#### What to produce
Among these records, tally each line with the word "dropdown"; the answer is that number alone.

-------- Supplied entries

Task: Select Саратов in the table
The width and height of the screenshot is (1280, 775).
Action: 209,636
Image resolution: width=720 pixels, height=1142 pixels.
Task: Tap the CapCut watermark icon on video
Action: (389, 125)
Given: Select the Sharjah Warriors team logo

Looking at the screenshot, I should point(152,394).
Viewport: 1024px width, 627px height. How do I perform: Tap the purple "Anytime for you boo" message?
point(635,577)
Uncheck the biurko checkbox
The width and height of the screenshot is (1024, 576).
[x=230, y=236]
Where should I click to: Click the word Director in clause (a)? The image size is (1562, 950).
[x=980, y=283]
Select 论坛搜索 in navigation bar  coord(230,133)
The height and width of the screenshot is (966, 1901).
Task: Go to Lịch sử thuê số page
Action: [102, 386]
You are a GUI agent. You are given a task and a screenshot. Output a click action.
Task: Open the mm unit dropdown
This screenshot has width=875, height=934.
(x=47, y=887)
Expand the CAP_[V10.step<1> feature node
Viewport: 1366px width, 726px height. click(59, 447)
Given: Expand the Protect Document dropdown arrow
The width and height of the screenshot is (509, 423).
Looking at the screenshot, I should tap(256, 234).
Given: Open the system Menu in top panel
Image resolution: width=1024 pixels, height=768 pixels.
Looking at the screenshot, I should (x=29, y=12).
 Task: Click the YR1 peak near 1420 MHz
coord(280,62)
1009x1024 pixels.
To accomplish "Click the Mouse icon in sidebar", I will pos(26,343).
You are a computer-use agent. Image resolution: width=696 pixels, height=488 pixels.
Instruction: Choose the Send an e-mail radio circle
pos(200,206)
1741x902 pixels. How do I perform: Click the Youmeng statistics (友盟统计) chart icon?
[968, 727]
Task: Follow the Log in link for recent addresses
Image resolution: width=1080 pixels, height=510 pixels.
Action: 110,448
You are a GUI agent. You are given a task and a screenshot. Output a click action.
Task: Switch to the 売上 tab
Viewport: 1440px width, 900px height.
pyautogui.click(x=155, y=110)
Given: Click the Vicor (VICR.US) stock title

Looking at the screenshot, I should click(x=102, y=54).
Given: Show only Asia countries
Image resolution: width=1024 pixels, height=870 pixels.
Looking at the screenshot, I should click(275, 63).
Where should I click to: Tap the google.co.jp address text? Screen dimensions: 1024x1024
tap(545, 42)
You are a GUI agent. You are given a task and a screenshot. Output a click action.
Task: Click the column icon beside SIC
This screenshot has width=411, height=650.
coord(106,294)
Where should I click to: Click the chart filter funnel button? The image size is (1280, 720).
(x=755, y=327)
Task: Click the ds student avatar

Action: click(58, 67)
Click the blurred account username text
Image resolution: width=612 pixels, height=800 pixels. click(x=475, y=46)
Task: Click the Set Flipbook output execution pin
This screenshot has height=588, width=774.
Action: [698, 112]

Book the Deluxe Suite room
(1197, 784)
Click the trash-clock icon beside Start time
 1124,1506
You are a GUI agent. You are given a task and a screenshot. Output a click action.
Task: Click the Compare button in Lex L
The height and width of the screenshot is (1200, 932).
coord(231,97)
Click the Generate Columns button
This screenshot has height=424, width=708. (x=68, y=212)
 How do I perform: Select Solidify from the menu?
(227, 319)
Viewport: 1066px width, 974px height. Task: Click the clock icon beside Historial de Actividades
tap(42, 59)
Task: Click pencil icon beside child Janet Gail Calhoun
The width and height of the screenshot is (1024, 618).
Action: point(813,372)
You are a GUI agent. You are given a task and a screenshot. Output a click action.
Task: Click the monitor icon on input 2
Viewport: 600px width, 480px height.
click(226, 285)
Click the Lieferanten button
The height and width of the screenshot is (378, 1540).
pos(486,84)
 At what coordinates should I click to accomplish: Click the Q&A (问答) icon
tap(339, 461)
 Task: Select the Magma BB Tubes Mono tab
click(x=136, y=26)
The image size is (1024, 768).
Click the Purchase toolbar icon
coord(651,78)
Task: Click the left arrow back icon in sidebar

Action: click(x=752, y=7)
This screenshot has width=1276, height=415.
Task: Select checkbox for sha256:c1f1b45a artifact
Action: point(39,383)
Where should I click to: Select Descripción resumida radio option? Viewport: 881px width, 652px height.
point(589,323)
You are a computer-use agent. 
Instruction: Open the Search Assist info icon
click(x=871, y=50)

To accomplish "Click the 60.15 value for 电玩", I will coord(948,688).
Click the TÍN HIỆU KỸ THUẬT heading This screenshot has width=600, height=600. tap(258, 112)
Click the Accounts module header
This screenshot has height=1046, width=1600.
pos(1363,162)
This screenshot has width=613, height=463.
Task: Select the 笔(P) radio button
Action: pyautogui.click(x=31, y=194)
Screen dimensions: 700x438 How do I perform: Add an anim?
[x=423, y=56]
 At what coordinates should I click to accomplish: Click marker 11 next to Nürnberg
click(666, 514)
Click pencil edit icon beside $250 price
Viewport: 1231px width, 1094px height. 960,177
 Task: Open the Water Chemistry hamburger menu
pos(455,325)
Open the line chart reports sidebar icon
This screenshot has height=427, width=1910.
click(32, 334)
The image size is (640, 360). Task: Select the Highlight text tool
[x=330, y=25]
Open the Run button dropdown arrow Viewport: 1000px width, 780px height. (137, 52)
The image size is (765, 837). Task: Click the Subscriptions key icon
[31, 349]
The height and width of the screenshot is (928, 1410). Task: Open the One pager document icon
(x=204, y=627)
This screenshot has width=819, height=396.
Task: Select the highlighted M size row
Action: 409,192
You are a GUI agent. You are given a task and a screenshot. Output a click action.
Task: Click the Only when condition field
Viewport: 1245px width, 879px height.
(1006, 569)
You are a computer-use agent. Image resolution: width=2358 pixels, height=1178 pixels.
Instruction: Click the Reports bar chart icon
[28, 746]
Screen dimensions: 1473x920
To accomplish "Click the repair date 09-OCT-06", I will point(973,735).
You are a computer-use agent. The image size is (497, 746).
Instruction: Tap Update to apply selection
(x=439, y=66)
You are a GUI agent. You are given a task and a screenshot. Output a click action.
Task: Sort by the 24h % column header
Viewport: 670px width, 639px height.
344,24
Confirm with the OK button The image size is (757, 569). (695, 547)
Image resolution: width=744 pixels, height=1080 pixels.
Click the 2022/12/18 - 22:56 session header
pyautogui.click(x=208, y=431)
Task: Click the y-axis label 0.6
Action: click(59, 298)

----------------

#### Exercise output
3